On 22/02/2015 02:46, Amos Jeffries wrote:
> The response to a HEAD request is supposed to be exactly identical to a
> response to the GET, but with the body/payload/entity cropped off. Even
> the Content-Length headers etc should be present saying what size the
> body would have been.

So just to make sure I understand the reality:
In a case I start squid with 0 objects and run only one transaction of a 
GET request it would create two objects?
 From what I have seen in the code in the past(very long ago) I remember 
that it might not be this way.
So I cannot just run a HEAD request and expect it to reflect too much 
information about the cached data.

About the store log, I have one issue with it and it is that I would not 
be able to "know" if the object is in the cache unless I will follow 
everything in the store log including cache removals.

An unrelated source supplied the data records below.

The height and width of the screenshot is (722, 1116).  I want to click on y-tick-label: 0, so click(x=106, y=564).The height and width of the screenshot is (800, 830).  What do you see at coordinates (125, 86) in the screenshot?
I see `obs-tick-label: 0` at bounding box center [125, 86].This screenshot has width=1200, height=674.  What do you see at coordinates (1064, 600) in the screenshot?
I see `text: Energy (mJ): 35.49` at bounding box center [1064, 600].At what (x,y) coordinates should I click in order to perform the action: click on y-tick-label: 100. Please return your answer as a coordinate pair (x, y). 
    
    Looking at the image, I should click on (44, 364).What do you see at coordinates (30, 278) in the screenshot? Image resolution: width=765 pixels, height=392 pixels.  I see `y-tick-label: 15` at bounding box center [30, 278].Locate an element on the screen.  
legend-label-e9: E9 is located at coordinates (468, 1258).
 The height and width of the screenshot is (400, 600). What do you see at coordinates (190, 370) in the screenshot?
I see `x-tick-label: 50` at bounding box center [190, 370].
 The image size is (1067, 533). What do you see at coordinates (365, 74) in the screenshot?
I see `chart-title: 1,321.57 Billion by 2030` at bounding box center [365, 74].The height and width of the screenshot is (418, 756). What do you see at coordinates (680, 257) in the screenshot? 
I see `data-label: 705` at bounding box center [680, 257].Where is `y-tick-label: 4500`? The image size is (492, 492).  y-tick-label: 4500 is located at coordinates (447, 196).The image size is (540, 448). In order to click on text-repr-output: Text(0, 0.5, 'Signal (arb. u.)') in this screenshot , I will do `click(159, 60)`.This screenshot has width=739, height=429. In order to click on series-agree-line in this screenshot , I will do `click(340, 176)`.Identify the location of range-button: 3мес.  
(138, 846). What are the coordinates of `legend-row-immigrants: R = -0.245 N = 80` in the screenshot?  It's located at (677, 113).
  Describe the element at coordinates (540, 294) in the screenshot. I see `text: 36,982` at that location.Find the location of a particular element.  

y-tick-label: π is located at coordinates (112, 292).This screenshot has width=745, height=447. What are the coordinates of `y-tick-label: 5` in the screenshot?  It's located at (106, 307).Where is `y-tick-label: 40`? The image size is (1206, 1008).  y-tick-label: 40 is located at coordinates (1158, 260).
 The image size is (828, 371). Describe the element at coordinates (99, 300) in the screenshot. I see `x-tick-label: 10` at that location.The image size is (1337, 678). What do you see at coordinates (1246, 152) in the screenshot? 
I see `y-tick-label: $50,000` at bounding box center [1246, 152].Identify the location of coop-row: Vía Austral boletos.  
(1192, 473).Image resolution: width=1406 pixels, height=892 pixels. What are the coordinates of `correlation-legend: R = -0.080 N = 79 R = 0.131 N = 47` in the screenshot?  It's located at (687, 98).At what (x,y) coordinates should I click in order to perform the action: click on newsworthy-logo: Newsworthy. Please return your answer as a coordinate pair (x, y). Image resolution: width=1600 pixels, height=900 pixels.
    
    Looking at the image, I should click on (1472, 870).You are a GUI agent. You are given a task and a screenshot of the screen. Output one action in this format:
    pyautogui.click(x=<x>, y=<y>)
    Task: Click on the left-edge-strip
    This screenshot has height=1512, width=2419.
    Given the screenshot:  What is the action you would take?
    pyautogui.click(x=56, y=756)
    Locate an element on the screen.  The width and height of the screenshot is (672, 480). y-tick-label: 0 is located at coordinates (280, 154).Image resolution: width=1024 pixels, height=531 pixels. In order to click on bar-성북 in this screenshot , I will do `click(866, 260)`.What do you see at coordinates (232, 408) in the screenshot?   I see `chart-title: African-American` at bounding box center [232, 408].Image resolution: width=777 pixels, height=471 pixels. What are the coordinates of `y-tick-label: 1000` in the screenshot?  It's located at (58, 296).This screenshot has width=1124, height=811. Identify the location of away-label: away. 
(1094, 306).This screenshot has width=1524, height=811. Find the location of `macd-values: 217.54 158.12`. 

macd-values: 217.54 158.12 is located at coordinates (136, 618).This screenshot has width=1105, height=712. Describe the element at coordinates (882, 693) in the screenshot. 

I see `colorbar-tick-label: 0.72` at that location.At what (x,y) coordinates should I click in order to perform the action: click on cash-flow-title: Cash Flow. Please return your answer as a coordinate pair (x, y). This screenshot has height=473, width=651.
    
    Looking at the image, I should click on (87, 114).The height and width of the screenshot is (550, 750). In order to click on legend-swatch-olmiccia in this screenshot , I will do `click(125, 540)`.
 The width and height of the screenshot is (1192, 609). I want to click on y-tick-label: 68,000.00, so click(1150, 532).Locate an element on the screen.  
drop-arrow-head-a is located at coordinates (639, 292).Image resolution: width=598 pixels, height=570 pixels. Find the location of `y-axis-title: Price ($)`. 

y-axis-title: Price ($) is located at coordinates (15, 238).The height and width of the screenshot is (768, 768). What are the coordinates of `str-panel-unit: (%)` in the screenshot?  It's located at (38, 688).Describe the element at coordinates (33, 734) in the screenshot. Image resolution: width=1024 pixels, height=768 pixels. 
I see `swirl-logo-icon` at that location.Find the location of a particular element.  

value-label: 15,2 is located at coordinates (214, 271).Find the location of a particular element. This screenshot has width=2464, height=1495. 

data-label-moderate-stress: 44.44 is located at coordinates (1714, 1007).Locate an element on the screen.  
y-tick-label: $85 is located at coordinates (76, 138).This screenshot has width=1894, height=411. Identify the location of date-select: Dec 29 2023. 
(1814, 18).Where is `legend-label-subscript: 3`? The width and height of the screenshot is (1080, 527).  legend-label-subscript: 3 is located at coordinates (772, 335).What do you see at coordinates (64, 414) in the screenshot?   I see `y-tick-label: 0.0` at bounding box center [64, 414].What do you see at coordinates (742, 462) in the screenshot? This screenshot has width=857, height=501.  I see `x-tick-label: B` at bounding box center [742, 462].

So one process that will follow the store log and will store it will be 
enough to supply the currently "cached" object list per squid instance 
start till the squid shuts down.
In a case I would try to "save" it for after a shutdown would be more 
difficult.

 From another point of view which is the actual content digest I would 
need some way to receive the file\response content and I was thinking 
about an ICAP based solution which might be combined with the store log 
"follower".

I have a situation in mind for some situation with this kind of a setup:
Fetch a URL which will be digested as we go and then will be "followed" 
and in a case the associated url will be purged from the cache the 
digest will also be erased from the DB.

Now the next part is the right way to "know" if there is a way to 
pre-find the request digest from the origin server.
And it seems like a HEAD request to the origin server might be enough.
So the origin server must be publicly accessible so the "follower" might 
be able to fetch a HEAD of the file and lookup any digest data in the 
response.
In turn a metalink file link in the HEAD headers might be usable for a 
more complicated options.
There is another issue with digest "validation" which can be considered 
as an option for black\white list a server for digest\metalink credibility.

Do you think this idea looks a bit sane?

Eliezer